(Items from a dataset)
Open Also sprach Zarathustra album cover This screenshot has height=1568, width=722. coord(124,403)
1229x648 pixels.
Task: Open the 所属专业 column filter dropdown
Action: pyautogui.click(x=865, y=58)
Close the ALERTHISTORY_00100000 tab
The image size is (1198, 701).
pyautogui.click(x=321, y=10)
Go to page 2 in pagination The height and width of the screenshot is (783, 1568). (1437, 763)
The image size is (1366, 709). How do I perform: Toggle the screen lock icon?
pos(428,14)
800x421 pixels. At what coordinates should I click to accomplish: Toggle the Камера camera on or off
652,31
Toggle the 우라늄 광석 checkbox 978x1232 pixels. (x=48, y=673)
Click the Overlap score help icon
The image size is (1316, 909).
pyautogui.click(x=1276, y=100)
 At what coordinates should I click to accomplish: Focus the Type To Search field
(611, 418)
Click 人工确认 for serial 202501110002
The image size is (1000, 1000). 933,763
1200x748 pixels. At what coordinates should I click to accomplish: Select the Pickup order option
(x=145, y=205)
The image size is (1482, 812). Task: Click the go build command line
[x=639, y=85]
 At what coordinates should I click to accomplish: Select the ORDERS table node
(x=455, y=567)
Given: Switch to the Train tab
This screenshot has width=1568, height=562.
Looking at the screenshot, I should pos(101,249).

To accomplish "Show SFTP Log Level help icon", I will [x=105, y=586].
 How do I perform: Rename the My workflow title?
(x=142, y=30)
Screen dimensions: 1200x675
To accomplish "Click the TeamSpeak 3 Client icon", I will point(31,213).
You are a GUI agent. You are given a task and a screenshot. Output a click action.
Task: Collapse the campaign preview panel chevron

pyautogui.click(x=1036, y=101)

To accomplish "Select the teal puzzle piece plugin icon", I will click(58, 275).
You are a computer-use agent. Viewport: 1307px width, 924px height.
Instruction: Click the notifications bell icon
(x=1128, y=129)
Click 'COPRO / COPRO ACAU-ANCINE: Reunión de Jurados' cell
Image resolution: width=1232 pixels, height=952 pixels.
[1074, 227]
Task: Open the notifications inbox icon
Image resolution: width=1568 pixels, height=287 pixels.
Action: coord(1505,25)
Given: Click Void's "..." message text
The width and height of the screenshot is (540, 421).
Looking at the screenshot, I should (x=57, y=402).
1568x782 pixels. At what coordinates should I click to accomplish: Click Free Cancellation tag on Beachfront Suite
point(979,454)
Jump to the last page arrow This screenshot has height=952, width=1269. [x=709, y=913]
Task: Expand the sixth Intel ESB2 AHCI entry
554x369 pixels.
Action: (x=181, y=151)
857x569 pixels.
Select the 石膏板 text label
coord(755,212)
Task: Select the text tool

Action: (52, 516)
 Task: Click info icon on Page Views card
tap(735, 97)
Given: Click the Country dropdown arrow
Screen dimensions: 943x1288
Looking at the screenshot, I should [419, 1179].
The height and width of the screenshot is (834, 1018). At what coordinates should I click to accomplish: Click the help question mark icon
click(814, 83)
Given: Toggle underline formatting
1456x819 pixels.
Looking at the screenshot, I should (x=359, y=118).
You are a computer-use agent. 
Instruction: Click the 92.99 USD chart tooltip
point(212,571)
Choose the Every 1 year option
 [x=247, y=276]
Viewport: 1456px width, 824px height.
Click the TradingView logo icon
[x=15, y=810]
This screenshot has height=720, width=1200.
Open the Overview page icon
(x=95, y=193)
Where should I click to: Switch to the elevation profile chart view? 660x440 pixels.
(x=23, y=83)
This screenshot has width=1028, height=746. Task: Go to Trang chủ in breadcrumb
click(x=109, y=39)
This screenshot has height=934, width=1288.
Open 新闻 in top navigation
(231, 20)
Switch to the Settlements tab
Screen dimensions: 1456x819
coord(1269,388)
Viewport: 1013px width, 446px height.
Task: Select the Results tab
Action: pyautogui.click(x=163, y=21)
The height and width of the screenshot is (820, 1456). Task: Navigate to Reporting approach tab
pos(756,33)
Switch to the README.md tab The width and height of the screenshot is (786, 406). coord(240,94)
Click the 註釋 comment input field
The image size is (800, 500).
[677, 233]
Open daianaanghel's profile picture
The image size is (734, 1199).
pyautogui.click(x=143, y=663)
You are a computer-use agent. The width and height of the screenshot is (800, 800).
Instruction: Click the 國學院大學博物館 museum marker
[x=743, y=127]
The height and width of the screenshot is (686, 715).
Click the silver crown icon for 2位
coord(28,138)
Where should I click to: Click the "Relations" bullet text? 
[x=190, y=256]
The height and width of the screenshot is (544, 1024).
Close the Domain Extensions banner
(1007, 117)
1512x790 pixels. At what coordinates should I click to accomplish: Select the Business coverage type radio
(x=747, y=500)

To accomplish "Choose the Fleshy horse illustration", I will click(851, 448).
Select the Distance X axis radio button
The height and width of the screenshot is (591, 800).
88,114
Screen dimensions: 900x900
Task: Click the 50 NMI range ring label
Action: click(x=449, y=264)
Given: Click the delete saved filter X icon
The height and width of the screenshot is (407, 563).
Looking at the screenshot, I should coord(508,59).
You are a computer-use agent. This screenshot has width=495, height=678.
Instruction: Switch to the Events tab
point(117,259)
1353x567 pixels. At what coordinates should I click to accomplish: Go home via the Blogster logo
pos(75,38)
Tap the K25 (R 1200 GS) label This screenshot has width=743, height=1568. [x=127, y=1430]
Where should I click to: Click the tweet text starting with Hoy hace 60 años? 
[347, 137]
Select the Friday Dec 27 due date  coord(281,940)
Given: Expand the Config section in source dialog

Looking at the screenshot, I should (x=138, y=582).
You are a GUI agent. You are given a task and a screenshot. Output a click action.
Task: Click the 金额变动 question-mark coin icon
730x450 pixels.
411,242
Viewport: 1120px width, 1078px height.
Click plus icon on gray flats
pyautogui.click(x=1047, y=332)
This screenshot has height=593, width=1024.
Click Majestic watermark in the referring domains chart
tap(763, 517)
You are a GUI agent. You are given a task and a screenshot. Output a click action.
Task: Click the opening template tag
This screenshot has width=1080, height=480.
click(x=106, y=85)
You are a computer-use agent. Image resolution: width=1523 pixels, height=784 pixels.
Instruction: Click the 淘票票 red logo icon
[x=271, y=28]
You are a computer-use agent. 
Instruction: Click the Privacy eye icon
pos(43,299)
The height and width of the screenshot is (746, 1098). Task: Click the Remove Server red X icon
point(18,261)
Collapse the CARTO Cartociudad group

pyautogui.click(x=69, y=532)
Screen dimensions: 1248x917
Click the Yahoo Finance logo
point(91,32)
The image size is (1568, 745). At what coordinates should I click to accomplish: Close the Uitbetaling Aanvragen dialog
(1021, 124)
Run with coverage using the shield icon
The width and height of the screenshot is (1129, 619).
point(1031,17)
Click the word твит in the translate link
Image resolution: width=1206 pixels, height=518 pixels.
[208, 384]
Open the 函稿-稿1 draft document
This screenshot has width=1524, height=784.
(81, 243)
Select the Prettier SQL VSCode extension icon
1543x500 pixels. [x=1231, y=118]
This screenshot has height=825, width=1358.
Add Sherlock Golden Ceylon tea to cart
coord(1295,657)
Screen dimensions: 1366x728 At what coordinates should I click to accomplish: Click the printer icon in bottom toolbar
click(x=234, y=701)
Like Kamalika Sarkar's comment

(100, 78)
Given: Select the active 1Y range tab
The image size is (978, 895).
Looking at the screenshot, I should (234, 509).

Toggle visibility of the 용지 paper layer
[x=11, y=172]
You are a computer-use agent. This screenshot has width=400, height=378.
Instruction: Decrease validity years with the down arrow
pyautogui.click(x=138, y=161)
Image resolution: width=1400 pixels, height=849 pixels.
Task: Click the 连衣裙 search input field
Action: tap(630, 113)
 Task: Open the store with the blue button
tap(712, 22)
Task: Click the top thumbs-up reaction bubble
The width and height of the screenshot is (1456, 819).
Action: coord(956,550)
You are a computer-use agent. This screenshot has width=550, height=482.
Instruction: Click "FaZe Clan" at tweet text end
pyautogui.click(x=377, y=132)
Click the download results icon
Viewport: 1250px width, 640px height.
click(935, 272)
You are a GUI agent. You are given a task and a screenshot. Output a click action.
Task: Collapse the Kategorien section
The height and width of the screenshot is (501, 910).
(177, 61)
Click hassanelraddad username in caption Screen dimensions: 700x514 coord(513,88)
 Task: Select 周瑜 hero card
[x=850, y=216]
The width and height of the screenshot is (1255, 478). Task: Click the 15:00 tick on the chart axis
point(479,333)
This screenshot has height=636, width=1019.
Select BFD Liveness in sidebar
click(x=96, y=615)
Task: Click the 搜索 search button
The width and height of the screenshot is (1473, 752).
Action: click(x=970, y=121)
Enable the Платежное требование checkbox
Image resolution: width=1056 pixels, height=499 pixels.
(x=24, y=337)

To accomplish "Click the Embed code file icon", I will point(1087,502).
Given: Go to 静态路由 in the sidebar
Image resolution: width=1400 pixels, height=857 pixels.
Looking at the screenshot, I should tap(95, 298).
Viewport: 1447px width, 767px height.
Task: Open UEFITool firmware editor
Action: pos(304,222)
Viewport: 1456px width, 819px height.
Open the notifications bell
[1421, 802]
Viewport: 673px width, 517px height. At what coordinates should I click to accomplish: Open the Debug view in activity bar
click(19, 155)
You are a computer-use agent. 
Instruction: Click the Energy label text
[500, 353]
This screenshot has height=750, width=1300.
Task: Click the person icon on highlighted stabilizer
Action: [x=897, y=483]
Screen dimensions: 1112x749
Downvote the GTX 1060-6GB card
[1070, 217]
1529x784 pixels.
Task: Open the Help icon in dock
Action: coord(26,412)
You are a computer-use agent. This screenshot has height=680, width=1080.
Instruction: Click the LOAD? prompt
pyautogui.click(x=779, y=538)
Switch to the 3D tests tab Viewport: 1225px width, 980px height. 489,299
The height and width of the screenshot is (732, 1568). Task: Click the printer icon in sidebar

--- JOB ---
Return, unchanged, the lines of the records from the line with "has width=400, height=378." to the line with "I will point(1087,502).", including both of those lines.

--- ANSWER ---
You are a computer-use agent. This screenshot has width=400, height=378.
Instruction: Decrease validity years with the down arrow
pyautogui.click(x=138, y=161)
Image resolution: width=1400 pixels, height=849 pixels.
Task: Click the 连衣裙 search input field
Action: tap(630, 113)
 Task: Open the store with the blue button
tap(712, 22)
Task: Click the top thumbs-up reaction bubble
The width and height of the screenshot is (1456, 819).
Action: coord(956,550)
You are a computer-use agent. This screenshot has width=550, height=482.
Instruction: Click "FaZe Clan" at tweet text end
pyautogui.click(x=377, y=132)
Click the download results icon
Viewport: 1250px width, 640px height.
click(935, 272)
You are a GUI agent. You are given a task and a screenshot. Output a click action.
Task: Collapse the Kategorien section
The height and width of the screenshot is (501, 910).
(177, 61)
Click hassanelraddad username in caption Screen dimensions: 700x514 coord(513,88)
 Task: Select 周瑜 hero card
[x=850, y=216]
The width and height of the screenshot is (1255, 478). Task: Click the 15:00 tick on the chart axis
point(479,333)
This screenshot has height=636, width=1019.
Select BFD Liveness in sidebar
click(x=96, y=615)
Task: Click the 搜索 search button
The width and height of the screenshot is (1473, 752).
Action: click(x=970, y=121)
Enable the Платежное требование checkbox
Image resolution: width=1056 pixels, height=499 pixels.
(x=24, y=337)

To accomplish "Click the Embed code file icon", I will point(1087,502).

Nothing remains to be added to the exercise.